Skids are Greased for Oil Crisis

July 7, 2004

When geologists speak of Hubbert’s Peak, they’re not talking mountaintops or hairdos. They’re referring to a time – maybe not so far off – when the world will run out of fertile new oilfields and new ways to recover oil, and petroleum supplies will begin an inevitable and maybe very fast slide.

Today, almost all OPEC nations appear to be pumping flat-out, yet the world still is just an oil workers strike or pipeline saboteur’s attack away from big trouble.

That’s a clear sign that the old OPEC cushion – excess capacity that allowed Middle East producers to control the market and price – is no more.

That might be good news, except that Iraqi insurgents are demonstrating almost daily how small groups of fighters can make outsized shock waves through the world economy simply by going after the oil infrastructure.

The potential for Middle East terrorists bent on bringing the West to its knees is sobering.

With supplies so tight and demand surging, even a few disruptions in world oil supplies could fan inflation and torpedo recoveries.

Adding to the problem is that Russia, the world’s No. 2 oil exporter after Saudi Arabia, could see disruptions to oil shipments. Russian leader Vladimir Putin seems determined to go to any lengths in his political vendetta against oil baron Mikhail Khodorkovsky, even if it means sacrificing the health of the country’s oil sector.

But on top of that, a number of major oil-producing nations have lost capacity or face instability threatening output, including Indonesia, Venezuela and Nigeria.

Any excess oil has long since disappeared down the maw of surging economies in China and India and a recov ering one in the United States. Only Saudi Arabia can open its spigots at will, but how long its reported 11 million barrel-a-day bonus stream could run before running out is unknown.

Meanwhile, industry experts believe the once-ballyhooed Caspian Sea lode – advertised at potentially 200 billion barrels of oil – almost a second Persian Gulf – could be far less rich and far riskier to develop than once assumed.

Carl Larry, a senior energy analyst for Barclays Capital Inc. in New York, thinks the days of below-$30-a-barrel oil are gone forever – and the days of $50 or $60 a barrel may be coming.

“I don’t think a lot of oil companies were prepared to see demand grow as it has,” he said.

What hasn’t been surprising is how blasé U.S. consumers appear in the face of nearly doubled gas prices.

“As long as the economy is strong, people will take higher prices and still drive,” said Larry, Barclays’ associate director of energy futures.

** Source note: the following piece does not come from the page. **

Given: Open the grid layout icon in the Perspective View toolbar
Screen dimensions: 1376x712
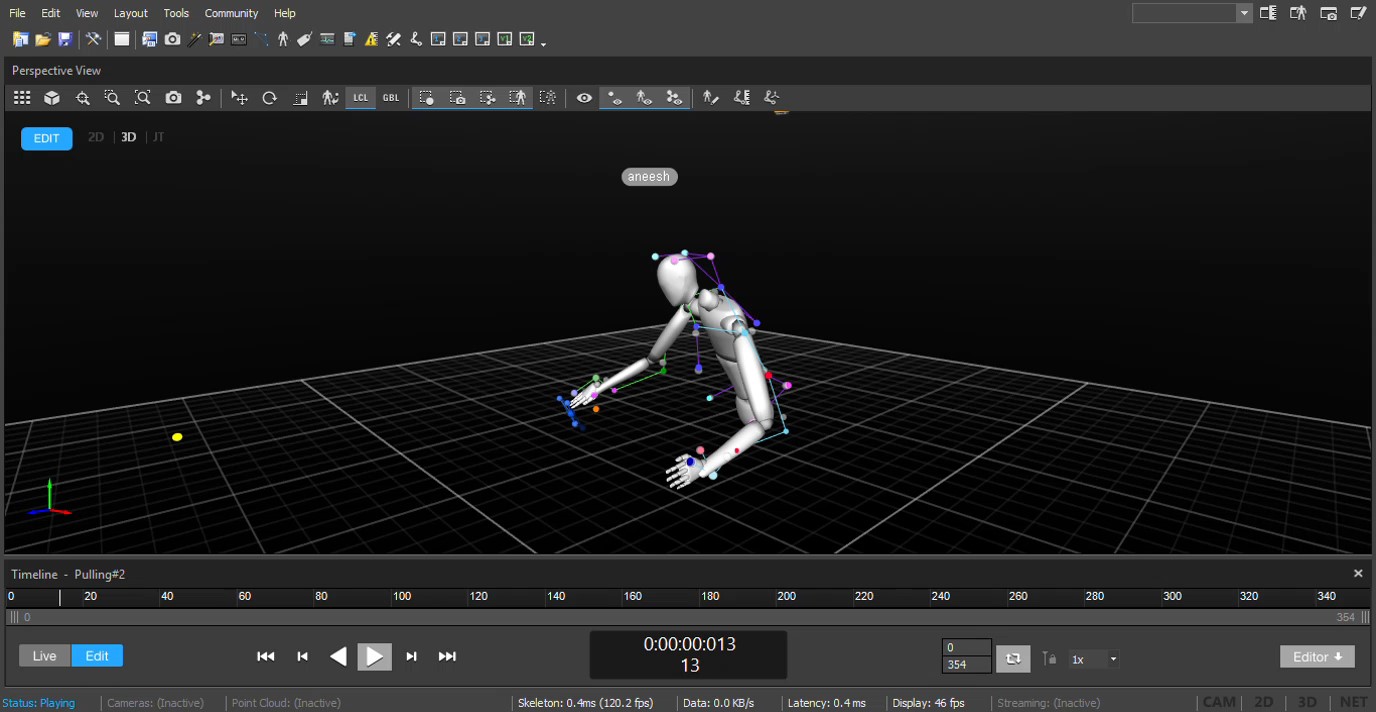Looking at the screenshot, I should click(22, 98).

“Hubbert’s Peak” comes from a theory advanced more than 50 years ago that U.S. oil supplies were running out faster than anyone had anticipated. M. King Hubbert, a Shell Oil research geophysicist in Texas after World War II, crunched numbers on known fields and exploratory techniques, sketched out a bell chart and announced that U.S. oil production would peak in the late 1960s or early 1970s and then go into steep decline.

At a time of huge new finds and predictions of 500 years’ worth of oil, Hubbert’s “pimple” was laughed at. Then, around 1970, it came true.

Ever since, the United States has become increasingly dependent on foreign sources of oil.

Recently, some scientists tried to take the same principles and apply them to the world scene.

Kenneth Deffeyes, a Princeton emeritus professor who used to work with Hubbert at Shell, wrote in “Hubbert’s Peak: The Impending World Oil Shortage,” that world oil production could begin to drop between 2004 and 2009.

The Hubbert’s Peak forecasts have some flaws. They’re heavily dependent on accurately projecting how much oil there is in the world – a hotly disputed number. And since they’re based on past behavior, they’re likely to understate what might happen in times of acute shortage when radical new techniques and approaches will become profitable.

But what Hubbert got right is the human tendency to believe that everything will muddle along approximately as it is, and to assume that short-term fixes will repair all problems, even oil-supply problems.

The market is telling us something today – that investments in the future are needed.

Hubbert’s Peak may be only theoretical. But good theories have a way of proving true. It’s past time for the United States to take the present-day oil crunch seriously – and to develop serious policies to confront it, including comprehensive energy and gas-tax reforms.

Sullivan is The Plain Dealer’s foreign-affairs columnist and an associate editor of the editorial pages.